I need to find the last timestamp in a very large log file with an unknown number of lines before I reach a line with a timestamp. I read the file backwards one line at a time, which is usually very quick except for one case. Sometimes, I will run into a very large block (thousands of lines) with a known repeating pattern (one entry shown below) and no timestamps:
goal_tolerance[0]:
name: joint_b
position: -1
velocity: -1
acceleration: -1
Since this is the only case where I have this kind of problem, I can just throw a piece of code into the loop that checks for it before searching the log line by line.
The number after goal_tolerance
is a counter, going up 1 each time the pattern repeats, so what I would like to do is use that number to calculate the beginning of the pattern.

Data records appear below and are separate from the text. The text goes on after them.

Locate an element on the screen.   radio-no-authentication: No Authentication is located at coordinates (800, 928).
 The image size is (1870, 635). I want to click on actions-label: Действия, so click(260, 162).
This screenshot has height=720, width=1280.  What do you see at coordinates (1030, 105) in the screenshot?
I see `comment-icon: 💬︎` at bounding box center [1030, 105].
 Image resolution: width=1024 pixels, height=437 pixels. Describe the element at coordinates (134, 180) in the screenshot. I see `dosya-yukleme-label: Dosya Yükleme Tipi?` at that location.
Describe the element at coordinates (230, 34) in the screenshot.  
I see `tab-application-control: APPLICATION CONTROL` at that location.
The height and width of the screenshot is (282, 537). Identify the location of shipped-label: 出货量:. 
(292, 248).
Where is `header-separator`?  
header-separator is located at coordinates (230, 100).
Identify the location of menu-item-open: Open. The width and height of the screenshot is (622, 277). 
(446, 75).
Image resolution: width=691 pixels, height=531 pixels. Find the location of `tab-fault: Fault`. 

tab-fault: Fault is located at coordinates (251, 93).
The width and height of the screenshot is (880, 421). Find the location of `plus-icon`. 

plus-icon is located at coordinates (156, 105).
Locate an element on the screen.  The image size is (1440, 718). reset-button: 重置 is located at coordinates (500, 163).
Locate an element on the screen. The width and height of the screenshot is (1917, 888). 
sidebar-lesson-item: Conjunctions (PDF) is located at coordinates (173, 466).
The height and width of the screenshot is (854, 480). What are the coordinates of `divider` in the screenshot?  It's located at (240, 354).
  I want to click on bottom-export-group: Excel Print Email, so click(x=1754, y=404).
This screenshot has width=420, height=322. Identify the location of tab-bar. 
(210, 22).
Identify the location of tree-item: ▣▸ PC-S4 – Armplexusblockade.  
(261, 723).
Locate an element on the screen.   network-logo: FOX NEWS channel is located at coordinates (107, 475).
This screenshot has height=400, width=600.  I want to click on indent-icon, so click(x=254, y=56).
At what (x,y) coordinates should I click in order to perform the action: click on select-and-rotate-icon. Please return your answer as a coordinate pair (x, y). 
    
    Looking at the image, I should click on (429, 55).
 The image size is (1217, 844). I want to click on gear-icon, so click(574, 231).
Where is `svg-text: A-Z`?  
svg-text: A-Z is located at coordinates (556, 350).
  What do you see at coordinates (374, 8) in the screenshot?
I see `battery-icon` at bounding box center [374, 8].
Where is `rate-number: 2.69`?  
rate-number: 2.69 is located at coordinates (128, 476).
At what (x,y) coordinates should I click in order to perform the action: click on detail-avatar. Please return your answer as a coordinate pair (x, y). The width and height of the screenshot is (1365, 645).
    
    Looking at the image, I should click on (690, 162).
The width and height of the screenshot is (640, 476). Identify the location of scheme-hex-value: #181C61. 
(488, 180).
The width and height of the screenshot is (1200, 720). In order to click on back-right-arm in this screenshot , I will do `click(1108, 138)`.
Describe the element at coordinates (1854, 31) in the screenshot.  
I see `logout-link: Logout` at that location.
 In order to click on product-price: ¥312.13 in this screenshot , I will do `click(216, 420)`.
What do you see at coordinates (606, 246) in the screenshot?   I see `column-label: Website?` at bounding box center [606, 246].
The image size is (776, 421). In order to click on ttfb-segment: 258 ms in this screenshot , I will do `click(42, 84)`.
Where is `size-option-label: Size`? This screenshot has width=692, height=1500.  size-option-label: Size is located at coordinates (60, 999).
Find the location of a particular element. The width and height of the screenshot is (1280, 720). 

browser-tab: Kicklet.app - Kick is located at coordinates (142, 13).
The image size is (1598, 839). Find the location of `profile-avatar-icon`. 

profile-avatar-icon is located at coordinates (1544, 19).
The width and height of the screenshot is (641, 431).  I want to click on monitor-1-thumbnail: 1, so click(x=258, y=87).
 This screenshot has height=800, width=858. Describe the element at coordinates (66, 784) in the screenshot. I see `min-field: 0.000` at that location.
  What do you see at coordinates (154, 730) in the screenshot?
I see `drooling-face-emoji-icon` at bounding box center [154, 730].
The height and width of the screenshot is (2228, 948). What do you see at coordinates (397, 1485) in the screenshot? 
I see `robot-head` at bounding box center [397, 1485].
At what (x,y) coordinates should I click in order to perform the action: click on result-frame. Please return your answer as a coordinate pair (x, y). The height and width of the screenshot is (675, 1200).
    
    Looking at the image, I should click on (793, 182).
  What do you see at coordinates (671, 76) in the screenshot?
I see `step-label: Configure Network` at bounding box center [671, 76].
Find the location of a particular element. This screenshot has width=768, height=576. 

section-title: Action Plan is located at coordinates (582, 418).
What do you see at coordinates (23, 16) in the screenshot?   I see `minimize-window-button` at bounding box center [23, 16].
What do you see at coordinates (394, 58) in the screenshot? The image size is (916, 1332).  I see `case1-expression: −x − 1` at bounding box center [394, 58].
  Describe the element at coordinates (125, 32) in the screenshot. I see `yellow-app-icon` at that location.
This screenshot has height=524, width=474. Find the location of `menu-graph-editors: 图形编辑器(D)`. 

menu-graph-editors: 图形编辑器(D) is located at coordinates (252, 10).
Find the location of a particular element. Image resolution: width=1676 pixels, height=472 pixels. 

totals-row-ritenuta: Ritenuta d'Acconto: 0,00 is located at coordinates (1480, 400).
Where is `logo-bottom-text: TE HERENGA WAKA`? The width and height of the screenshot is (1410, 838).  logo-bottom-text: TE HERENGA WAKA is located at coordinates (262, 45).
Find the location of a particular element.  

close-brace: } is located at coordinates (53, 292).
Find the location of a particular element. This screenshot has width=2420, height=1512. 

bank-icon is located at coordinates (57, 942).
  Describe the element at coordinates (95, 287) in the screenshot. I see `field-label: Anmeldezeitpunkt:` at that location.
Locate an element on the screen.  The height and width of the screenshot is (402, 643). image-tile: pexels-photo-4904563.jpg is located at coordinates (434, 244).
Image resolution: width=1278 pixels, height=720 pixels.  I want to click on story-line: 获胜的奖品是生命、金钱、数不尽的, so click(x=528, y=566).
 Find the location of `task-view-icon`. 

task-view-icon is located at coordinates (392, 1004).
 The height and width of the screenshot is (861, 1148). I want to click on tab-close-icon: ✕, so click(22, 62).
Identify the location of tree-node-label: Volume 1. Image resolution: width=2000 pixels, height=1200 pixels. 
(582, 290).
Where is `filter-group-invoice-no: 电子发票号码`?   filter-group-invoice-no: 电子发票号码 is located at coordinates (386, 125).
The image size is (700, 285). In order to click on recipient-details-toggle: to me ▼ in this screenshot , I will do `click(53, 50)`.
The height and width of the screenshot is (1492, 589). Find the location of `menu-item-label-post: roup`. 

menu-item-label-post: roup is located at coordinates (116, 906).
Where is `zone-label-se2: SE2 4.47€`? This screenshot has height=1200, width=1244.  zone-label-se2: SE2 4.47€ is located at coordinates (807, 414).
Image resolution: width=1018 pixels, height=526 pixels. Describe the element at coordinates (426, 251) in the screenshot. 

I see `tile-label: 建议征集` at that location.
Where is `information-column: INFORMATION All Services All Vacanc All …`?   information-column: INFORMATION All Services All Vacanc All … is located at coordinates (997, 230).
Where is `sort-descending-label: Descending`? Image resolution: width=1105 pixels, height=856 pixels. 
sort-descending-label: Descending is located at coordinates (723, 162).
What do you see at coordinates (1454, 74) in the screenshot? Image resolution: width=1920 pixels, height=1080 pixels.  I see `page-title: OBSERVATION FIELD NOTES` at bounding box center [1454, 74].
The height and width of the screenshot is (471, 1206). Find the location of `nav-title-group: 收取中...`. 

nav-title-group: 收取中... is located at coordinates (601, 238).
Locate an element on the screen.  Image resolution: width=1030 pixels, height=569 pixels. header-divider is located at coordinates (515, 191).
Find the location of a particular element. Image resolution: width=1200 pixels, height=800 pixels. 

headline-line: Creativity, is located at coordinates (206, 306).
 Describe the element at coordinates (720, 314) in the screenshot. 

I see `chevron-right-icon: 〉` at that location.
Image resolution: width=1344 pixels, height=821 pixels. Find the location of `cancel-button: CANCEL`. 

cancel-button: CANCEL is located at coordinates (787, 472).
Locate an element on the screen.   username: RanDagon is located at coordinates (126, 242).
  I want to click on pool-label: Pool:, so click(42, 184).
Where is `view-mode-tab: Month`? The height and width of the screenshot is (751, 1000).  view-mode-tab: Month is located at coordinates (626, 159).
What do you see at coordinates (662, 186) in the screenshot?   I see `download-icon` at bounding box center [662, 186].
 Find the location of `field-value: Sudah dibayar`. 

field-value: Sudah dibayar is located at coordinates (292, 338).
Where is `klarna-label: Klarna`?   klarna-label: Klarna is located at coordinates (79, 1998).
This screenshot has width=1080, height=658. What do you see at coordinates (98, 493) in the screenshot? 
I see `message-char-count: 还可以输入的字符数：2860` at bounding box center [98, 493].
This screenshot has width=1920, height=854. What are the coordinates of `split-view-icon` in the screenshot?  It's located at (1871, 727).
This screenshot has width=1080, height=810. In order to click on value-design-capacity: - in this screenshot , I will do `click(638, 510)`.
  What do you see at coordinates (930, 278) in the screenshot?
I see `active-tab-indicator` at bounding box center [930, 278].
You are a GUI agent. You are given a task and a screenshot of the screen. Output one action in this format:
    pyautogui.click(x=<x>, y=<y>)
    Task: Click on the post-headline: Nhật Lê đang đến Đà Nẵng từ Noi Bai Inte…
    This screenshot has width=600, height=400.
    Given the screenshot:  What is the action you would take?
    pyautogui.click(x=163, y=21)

What I have now looks something like this:
if ' goal_tolerance' in line:
gtolnum = line[17:-3]
print gtolnum
startFrom = currentPosition - ((long(gtolnum) + 1) * 95)
break
However, this does not take into account the number of characters in the counter, so I end up running through the search loop several more times than necessary. Is there a fast way to include those characters in the calculation?
EDIT: I do not read the entire file to get to that point, since it is large and I have several hundred timestamps to search for in several hundred log files. My search function seeks to a position in the text file, then finds the beginning of a line near that point and reads it. The calculation is determining a file position I can use with .seek() based on the number of bytes or characters in the pattern.
I did some maths in the meantime and came up with a mathematical solution:
...
n = long(gtolnum)
q = len(gtolnum) # I'll refer to this as the number's "level"
x = n + 1 - 10**(q - 1) # Number of entries in the current level
c = x * (q - 1) # Additional digits in the current level
i = 2
p = 0
while i < q:
p += 9 * (q - i) * (10**(q - i)) # Additional digits in i levels previous
i += 1
startFrom = currentPosition - ((n + 1) * 95 + p + c)
...
Seems like there should be a much simpler solution, but I'm not seeing it. Perhaps a log function could help?